- [Directions]: Whenever the word "navigator" turns up in a line below, that line should be copied.

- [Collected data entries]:
——————————

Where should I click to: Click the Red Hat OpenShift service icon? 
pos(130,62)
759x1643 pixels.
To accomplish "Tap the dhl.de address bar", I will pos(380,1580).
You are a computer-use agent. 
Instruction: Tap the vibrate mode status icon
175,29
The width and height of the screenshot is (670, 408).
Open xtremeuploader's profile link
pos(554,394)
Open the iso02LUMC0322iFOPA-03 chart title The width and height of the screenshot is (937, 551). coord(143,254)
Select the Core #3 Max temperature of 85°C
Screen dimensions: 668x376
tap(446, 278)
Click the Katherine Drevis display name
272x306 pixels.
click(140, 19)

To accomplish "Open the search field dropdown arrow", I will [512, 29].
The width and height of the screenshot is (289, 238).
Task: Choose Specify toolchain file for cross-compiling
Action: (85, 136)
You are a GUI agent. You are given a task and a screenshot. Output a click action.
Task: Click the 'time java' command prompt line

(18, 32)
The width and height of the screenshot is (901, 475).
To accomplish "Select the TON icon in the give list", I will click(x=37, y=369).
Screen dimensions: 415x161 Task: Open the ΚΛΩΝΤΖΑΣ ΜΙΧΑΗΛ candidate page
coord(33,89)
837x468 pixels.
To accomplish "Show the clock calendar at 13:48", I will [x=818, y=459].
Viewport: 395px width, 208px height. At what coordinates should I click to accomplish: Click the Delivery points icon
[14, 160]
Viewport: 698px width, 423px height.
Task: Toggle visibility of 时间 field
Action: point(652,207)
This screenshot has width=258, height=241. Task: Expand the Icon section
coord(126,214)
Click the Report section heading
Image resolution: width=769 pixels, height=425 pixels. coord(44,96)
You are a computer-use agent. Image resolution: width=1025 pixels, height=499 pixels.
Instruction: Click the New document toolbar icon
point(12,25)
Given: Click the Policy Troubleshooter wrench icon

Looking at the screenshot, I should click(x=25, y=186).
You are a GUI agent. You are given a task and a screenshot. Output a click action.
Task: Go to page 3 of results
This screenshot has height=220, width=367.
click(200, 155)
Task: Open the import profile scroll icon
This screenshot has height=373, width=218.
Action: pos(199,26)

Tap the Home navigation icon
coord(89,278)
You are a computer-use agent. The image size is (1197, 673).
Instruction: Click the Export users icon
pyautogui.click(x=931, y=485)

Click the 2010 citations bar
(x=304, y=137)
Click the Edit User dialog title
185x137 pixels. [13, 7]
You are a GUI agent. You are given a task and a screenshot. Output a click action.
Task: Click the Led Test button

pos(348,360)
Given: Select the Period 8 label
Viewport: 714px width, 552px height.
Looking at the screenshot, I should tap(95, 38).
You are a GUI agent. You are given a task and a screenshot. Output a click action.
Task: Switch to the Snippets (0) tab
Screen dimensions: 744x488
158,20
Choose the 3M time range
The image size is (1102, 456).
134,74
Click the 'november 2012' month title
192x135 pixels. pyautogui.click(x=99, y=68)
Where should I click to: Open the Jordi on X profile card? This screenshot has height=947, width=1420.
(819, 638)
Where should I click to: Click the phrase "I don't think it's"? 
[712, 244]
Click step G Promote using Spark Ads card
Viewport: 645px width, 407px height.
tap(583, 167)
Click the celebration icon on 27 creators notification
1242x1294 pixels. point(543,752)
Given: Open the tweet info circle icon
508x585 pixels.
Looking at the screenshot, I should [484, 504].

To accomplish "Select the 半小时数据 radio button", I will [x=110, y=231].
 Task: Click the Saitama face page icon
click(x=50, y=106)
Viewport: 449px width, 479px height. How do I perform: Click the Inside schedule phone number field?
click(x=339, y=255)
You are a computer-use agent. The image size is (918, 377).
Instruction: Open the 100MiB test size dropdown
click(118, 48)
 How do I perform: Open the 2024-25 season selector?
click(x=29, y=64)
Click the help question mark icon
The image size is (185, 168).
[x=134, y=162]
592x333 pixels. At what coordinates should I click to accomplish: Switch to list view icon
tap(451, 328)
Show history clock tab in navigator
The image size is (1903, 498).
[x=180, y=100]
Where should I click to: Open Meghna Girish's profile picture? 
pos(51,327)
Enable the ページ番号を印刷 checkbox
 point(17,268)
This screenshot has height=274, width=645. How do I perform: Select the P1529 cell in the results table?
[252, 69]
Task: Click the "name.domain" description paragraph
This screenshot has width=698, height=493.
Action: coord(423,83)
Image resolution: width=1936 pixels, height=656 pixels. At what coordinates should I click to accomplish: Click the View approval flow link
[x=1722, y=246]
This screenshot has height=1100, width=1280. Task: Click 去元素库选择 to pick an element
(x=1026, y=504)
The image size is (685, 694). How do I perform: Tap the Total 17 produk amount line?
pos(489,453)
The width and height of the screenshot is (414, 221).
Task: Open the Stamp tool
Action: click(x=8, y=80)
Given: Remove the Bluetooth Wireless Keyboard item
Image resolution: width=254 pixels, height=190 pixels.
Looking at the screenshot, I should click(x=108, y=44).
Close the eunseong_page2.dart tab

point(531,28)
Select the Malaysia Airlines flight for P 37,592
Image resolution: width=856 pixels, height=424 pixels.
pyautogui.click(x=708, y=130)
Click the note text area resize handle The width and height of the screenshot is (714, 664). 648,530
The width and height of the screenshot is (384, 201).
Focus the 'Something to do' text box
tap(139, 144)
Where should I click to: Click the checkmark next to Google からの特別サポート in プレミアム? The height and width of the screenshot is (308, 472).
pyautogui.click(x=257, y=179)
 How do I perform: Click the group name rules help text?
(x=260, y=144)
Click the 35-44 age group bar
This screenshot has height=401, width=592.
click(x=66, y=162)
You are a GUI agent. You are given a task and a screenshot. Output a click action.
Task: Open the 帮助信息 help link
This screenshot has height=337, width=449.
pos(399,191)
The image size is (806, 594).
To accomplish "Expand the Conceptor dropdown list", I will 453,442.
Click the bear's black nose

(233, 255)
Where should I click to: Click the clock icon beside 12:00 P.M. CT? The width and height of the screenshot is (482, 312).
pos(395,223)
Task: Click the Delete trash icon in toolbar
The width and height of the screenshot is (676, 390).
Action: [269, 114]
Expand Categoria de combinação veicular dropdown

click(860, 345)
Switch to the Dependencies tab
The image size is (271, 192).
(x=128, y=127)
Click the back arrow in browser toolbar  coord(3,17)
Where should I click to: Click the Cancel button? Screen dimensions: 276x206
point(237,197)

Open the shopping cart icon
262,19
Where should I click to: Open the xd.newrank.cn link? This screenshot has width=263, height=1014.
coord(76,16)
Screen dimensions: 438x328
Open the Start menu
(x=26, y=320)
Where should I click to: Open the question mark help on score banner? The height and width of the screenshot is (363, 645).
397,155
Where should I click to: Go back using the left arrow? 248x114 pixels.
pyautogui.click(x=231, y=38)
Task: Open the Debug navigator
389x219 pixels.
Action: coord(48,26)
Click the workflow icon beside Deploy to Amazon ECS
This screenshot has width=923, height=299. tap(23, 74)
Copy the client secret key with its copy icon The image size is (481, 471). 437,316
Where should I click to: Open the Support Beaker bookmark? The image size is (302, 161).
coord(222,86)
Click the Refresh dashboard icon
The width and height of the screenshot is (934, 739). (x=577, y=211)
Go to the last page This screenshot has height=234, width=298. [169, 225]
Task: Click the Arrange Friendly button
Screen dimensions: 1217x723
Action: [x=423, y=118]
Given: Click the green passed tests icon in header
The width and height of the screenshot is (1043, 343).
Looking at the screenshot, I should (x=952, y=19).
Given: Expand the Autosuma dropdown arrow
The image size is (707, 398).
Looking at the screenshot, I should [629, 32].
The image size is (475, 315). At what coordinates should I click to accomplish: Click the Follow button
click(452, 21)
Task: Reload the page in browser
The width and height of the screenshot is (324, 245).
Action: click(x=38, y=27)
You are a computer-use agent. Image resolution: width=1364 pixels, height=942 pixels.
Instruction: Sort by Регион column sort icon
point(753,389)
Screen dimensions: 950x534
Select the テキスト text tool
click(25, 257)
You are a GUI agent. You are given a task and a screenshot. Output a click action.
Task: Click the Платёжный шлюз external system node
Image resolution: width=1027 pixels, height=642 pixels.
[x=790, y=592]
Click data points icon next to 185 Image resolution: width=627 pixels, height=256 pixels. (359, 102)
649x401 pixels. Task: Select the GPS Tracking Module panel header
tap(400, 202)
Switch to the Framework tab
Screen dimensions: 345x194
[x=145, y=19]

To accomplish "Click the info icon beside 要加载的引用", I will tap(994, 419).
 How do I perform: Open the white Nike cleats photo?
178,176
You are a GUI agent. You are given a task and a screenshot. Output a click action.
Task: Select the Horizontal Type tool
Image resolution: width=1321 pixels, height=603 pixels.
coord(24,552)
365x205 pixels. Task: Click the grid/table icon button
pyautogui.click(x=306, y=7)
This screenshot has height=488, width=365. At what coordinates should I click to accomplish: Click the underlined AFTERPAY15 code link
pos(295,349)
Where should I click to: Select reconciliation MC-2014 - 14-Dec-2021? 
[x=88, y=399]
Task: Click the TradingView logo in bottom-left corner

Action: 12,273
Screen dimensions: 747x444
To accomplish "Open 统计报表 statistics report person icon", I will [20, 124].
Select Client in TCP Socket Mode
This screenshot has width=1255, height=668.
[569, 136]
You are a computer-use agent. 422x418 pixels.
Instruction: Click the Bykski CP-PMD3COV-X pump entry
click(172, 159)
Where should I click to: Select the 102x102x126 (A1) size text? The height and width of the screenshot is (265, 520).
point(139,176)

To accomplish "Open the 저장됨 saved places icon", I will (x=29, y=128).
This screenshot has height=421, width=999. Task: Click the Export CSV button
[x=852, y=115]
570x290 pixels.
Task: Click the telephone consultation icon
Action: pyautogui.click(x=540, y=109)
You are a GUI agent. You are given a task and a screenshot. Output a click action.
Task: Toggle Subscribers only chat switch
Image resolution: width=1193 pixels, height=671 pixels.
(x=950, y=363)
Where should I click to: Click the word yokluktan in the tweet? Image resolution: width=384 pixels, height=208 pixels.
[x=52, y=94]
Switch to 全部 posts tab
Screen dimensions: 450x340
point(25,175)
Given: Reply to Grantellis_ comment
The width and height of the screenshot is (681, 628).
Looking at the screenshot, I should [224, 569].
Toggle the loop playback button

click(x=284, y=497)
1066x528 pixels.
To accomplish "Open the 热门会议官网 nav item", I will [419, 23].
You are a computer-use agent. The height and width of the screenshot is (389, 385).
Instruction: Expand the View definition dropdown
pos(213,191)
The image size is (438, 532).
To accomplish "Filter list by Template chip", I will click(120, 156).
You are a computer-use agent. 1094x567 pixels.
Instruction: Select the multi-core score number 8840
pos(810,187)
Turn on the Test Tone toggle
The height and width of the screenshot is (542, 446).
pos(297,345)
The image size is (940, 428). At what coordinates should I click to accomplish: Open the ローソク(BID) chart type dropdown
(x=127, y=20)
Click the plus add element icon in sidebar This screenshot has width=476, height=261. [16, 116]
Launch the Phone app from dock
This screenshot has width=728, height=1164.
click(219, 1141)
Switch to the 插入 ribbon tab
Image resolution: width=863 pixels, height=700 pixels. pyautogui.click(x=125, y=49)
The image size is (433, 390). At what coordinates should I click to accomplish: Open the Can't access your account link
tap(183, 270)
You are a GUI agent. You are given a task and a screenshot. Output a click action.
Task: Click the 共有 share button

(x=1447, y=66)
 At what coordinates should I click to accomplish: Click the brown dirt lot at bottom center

——————————

- [Answer for the task]:
Show history clock tab in navigator
Task: Open the Debug navigator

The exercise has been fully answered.